* **WHAT THE TASK REQUIRES**: Set down each line of the material that follows, exactly, with no pictures.

* **SUPPLIED ENTRIES**:
* * *

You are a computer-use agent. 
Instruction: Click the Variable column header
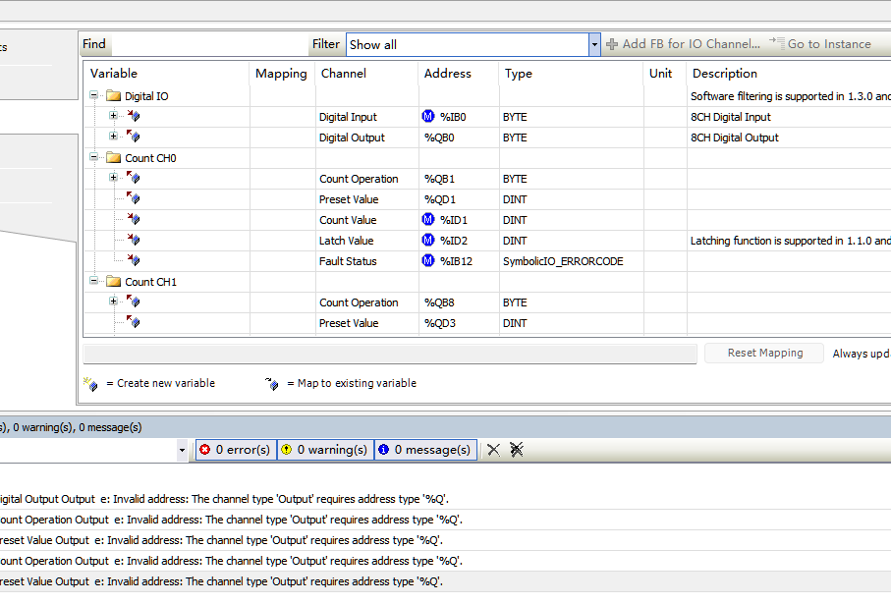coord(114,74)
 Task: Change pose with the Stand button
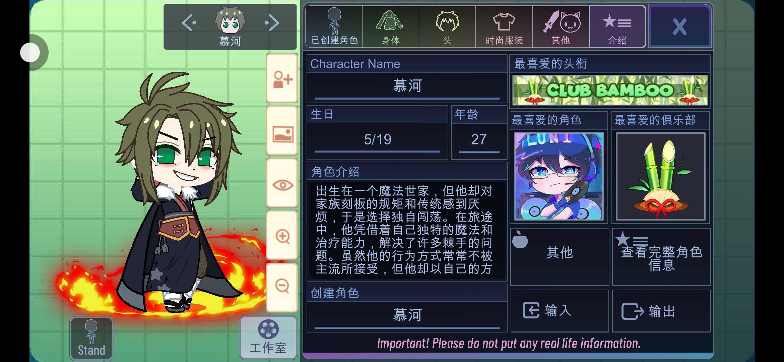(91, 339)
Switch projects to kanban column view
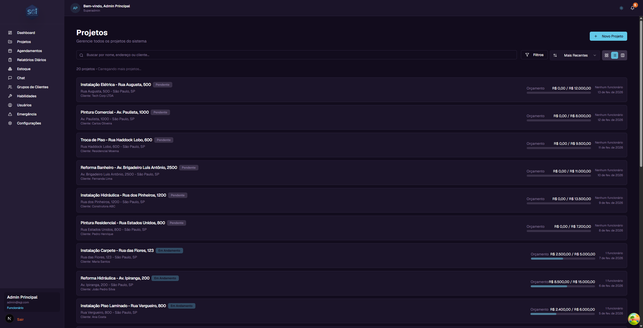This screenshot has width=643, height=328. [x=622, y=55]
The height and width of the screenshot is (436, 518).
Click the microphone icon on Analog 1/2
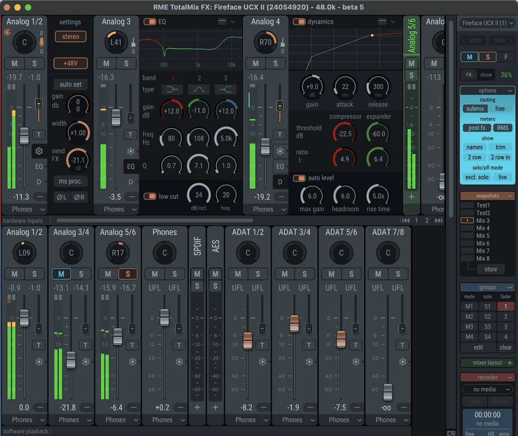click(41, 43)
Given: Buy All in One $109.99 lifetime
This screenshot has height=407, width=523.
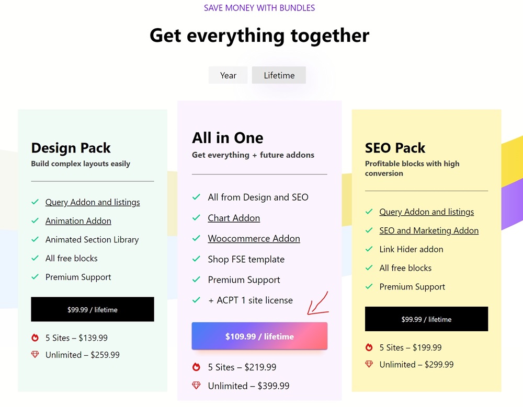Looking at the screenshot, I should click(x=259, y=336).
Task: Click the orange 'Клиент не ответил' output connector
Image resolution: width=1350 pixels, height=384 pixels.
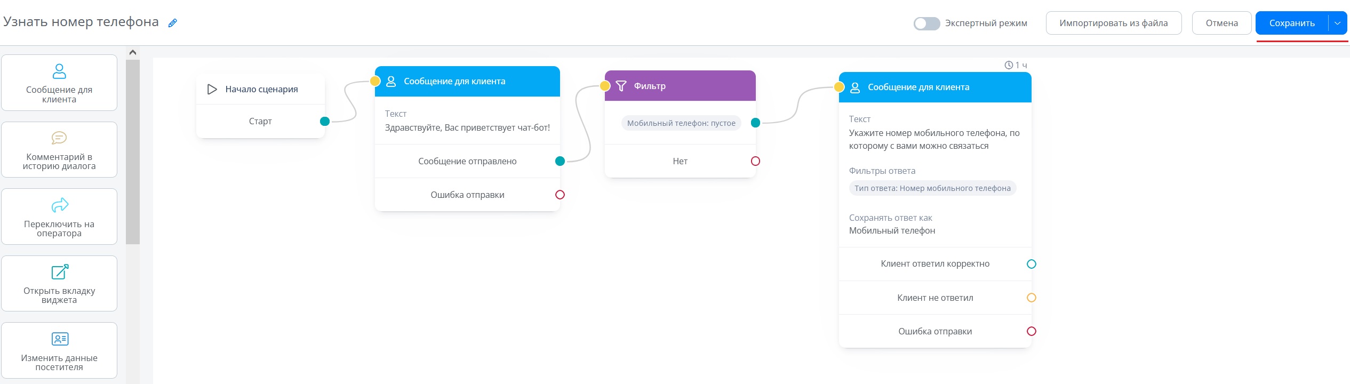Action: [1032, 298]
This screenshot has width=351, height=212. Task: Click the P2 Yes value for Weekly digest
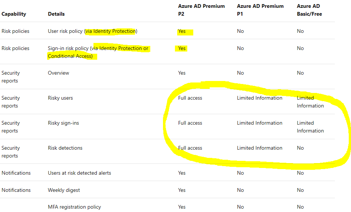click(182, 190)
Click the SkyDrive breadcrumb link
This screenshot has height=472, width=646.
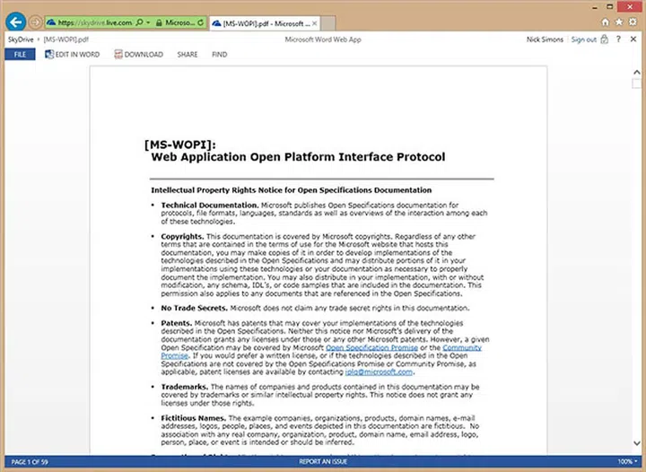pos(19,39)
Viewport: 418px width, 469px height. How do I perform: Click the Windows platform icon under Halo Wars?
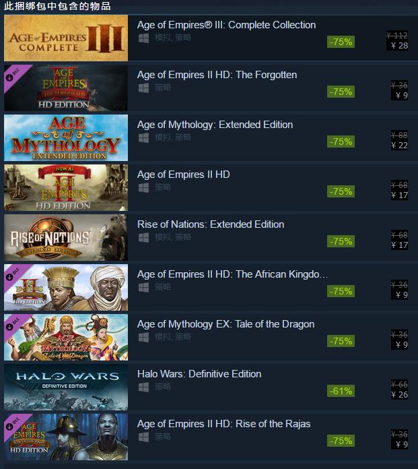(144, 387)
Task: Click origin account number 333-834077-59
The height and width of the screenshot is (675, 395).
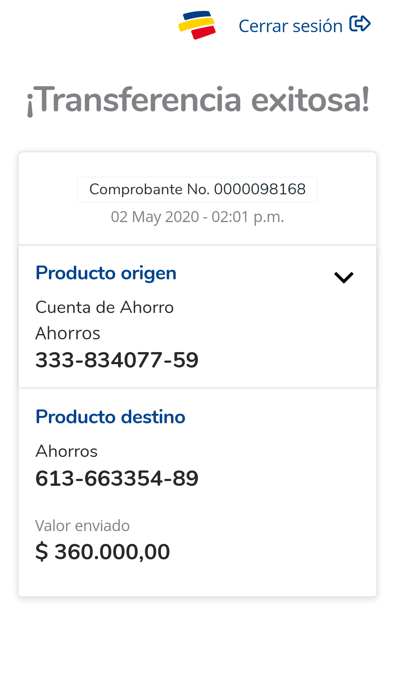Action: 117,360
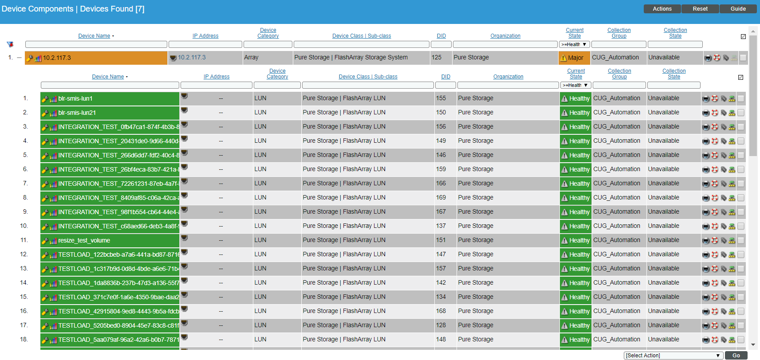
Task: Tick checkbox for the 10.2.117.3 row
Action: (x=743, y=58)
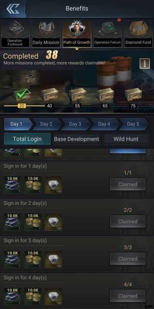Tap the back arrow icon
The width and height of the screenshot is (154, 309).
click(x=13, y=8)
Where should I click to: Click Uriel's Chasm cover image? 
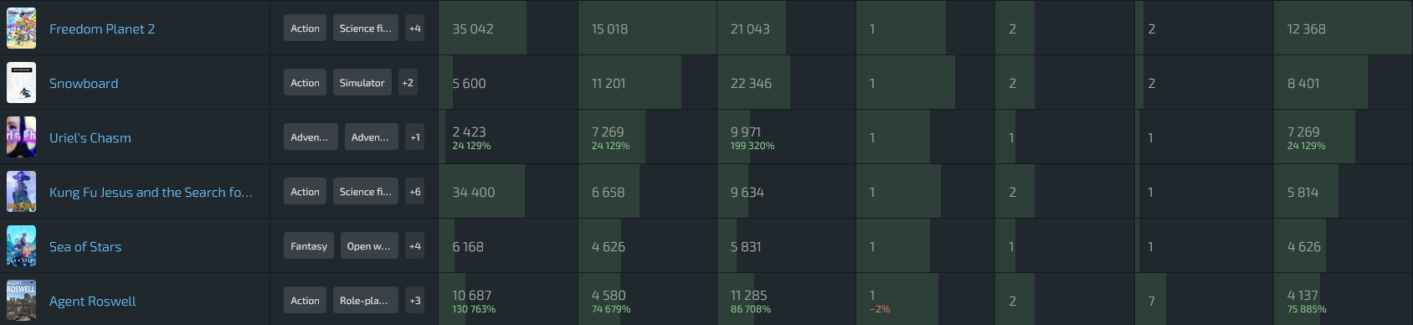click(21, 137)
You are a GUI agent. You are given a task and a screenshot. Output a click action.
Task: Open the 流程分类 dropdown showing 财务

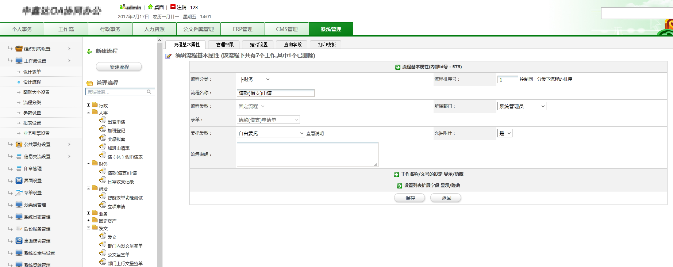[254, 79]
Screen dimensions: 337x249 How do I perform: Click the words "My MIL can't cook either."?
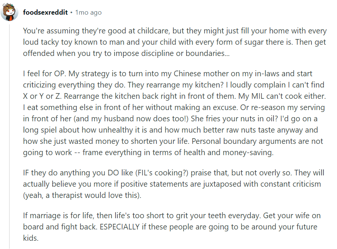pyautogui.click(x=282, y=96)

* * *

* **YOUR SOLUTION**:
You are a computer-use agent. 
Instruction: Click the Variable column header
coord(114,74)
 Task: Change pose with the Stand button
(91, 339)
Switch projects to kanban column view
This screenshot has width=643, height=328. [x=622, y=55]
The height and width of the screenshot is (436, 518).
Click the microphone icon on Analog 1/2
click(41, 43)
Given: Buy All in One $109.99 lifetime
This screenshot has height=407, width=523.
Looking at the screenshot, I should click(x=259, y=336).
Task: Click the orange 'Клиент не ответил' output connector
Image resolution: width=1350 pixels, height=384 pixels.
Action: [1032, 298]
This screenshot has width=351, height=212. Task: Click the P2 Yes value for Weekly digest
click(182, 190)
Click the SkyDrive breadcrumb link
This screenshot has height=472, width=646.
pos(19,39)
Viewport: 418px width, 469px height. How do I perform: Click the Windows platform icon under Halo Wars?
(144, 387)
Task: Click origin account number 333-834077-59
The height and width of the screenshot is (675, 395).
Action: 117,360
Task: Tick checkbox for the 10.2.117.3 row
Action: (x=743, y=58)
Tap the back arrow icon
The width and height of the screenshot is (154, 309).
click(x=13, y=8)
Where should I click to: Click Uriel's Chasm cover image? 
click(21, 137)
You are a GUI agent. You are given a task and a screenshot. Output a click action.
Task: Open the 流程分类 dropdown showing 财务

[254, 79]
Screen dimensions: 337x249 How do I perform: Click the words "My MIL can't cook either."?
pyautogui.click(x=282, y=96)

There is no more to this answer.